I have managed to solve this one. The issue was that my CustomUserAdmin (extended UserAdmin for custom fields in the admin page) could no longer be in my models.py after upgrading to 1.11. It is now in my admin.py and the issue no longer occurs.

👤Elian

1👍

Just register all your models in admin.py file. In your case
--Admin.py--

admin.site.register(User)

It worked for me.

0👍

I had a similar issue where I placed the CustomModelBackend in models.py

Placing it in a separate backends.py solved the issue

0👍

You should register your user model after installed apps.
App should be initialize before models because models are in app.

INSTALLED_APPS = [
    'django.contrib.admin',
    'django.contrib.auth',
    'django.contrib.contenttypes',
    'django.contrib.sessions',
    'django.contrib.messages',
    'django.contrib.staticfiles',
    'accounts.apps.AccountsConfig',
    'forum.apps.ForumConfig',
]
AUTH_USER_MODEL = 'accounts.User'
👤Arun

0👍

I had the same issue when I tried to create a Custom user and proxy models called my MyUser which used email address as the username. The best practice to avoid this error is to create your custom user before running any of the migrations The solution for me was to:

  • Reset all migrations

Go to your projects migrations folder and delete everything inside expect __init__.py. On Linux or GitBash run:

find . -path "*/migrations/*.py" -not -name "__init__.py" -delete
find . -path "*/migrations/*.pyc" -delete
  • Drop your database or delete db.sqlite3 if that’s what you’re using.

If you had text information like users information already in your db.sqlite3 database and you want to have if before you drop the database. Create a file backup.py in the project directory (don’t worry delete it after running it) and paste in the following code to backup your text information.

import sqlite3
connection = sqlite3.connect('db.sqlite3')  # or the name of your sqlite db
cursor = connection.cursor()

app_name = "your_app" # replace with the name of your app
tables = []

for table_tuple in cursor.execute("SELECT name FROM sqlite_master WHERE type='table'"):
  for table_name in table_tuple:
    if app_name in table_name:
      tables.append(table_name)

data = ''
for table in tables:
  rows = ''
  for row in cursor.execute("SELECT * FROM %s" %table):
    rows += "\t%s,\n"%str(row)
  data += '\n%s=[\n%s\n]\n'%(table,rows[0:-2])

with open('backup.txt', 'w') as my_file:
  my_file.write(data)

Run the file and there will be another file backup.txt where your data will reside.

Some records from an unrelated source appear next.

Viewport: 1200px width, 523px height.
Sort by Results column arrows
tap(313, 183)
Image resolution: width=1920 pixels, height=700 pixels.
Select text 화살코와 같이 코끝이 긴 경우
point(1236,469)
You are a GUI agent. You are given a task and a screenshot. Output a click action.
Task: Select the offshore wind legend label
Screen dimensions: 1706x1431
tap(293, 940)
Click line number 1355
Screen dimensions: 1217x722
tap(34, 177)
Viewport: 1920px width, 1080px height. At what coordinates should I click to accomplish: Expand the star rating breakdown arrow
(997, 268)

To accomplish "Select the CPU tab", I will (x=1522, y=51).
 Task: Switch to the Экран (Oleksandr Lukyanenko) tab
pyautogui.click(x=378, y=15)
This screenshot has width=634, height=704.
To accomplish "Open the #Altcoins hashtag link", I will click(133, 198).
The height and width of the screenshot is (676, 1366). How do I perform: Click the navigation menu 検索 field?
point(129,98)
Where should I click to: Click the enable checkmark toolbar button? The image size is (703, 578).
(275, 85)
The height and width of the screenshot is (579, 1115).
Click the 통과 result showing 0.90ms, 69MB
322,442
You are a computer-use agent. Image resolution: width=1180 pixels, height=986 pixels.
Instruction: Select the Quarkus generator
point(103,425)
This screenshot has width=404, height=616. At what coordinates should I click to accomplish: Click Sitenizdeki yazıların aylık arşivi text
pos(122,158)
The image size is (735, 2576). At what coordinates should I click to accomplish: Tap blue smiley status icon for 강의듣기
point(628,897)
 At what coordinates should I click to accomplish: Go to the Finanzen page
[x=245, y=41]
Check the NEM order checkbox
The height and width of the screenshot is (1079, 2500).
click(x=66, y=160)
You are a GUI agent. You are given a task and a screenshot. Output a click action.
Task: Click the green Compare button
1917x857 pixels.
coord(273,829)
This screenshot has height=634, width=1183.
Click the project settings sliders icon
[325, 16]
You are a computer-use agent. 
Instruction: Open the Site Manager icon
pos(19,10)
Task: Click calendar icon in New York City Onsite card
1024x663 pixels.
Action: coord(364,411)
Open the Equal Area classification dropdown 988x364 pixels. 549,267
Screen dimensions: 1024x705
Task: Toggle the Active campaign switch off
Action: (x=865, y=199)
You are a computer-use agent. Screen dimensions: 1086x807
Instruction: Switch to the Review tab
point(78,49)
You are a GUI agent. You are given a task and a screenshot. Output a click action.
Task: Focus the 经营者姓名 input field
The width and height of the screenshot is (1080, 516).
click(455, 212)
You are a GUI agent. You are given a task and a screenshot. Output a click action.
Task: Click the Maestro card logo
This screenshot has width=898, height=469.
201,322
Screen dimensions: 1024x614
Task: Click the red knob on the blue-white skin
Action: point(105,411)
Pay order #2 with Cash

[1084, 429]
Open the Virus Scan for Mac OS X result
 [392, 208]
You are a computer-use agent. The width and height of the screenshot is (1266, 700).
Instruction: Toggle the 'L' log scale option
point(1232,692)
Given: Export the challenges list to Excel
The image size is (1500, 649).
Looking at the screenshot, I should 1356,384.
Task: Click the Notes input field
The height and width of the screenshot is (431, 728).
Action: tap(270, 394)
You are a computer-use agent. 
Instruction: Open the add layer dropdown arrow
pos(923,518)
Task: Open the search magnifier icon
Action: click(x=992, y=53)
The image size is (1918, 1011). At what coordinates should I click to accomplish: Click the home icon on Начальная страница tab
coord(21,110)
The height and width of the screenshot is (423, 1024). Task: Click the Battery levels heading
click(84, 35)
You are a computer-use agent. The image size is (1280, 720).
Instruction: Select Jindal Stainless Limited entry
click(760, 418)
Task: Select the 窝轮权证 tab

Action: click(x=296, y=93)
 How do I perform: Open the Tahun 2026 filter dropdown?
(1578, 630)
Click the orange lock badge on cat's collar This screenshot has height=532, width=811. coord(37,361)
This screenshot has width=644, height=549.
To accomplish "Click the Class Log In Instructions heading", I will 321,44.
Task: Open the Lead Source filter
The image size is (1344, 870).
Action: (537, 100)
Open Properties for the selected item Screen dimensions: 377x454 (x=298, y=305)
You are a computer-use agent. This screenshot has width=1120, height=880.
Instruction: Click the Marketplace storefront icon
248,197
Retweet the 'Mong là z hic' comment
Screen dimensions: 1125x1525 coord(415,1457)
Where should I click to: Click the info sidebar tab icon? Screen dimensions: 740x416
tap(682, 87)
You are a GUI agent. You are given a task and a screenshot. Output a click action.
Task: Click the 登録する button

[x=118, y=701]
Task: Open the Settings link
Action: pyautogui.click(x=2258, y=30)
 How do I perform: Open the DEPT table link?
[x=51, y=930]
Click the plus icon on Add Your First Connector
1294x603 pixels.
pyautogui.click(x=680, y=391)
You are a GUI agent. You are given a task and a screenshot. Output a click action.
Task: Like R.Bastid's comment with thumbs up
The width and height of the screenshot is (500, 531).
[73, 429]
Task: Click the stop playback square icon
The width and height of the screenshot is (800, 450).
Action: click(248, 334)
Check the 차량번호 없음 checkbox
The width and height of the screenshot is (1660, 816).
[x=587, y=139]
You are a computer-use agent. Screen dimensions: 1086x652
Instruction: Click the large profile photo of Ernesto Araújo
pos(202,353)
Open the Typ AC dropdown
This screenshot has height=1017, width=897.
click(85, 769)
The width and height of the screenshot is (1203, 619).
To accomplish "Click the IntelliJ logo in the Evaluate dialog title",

  • Create migrations again and generate the database schema.

In our project directory as usual run:

python manage.py makemigrations
python manage.py migrate

For now, your problem should be solved and you can start adding your data again. For SQLite users, you can lookout the syntax of adding data into the database but running:

cursor.executemany ("INSERT INTO your_database_table_name VALUES (?,?,?,?)", data)

The (?,?,?,?) is the number of columns in your table. If you get it wrong – no problem the database will give you a hint on the number of rows you need to have.

Essentially you can copy the each of the data we saved from the last backup.txt file in the above script with correct adjustments.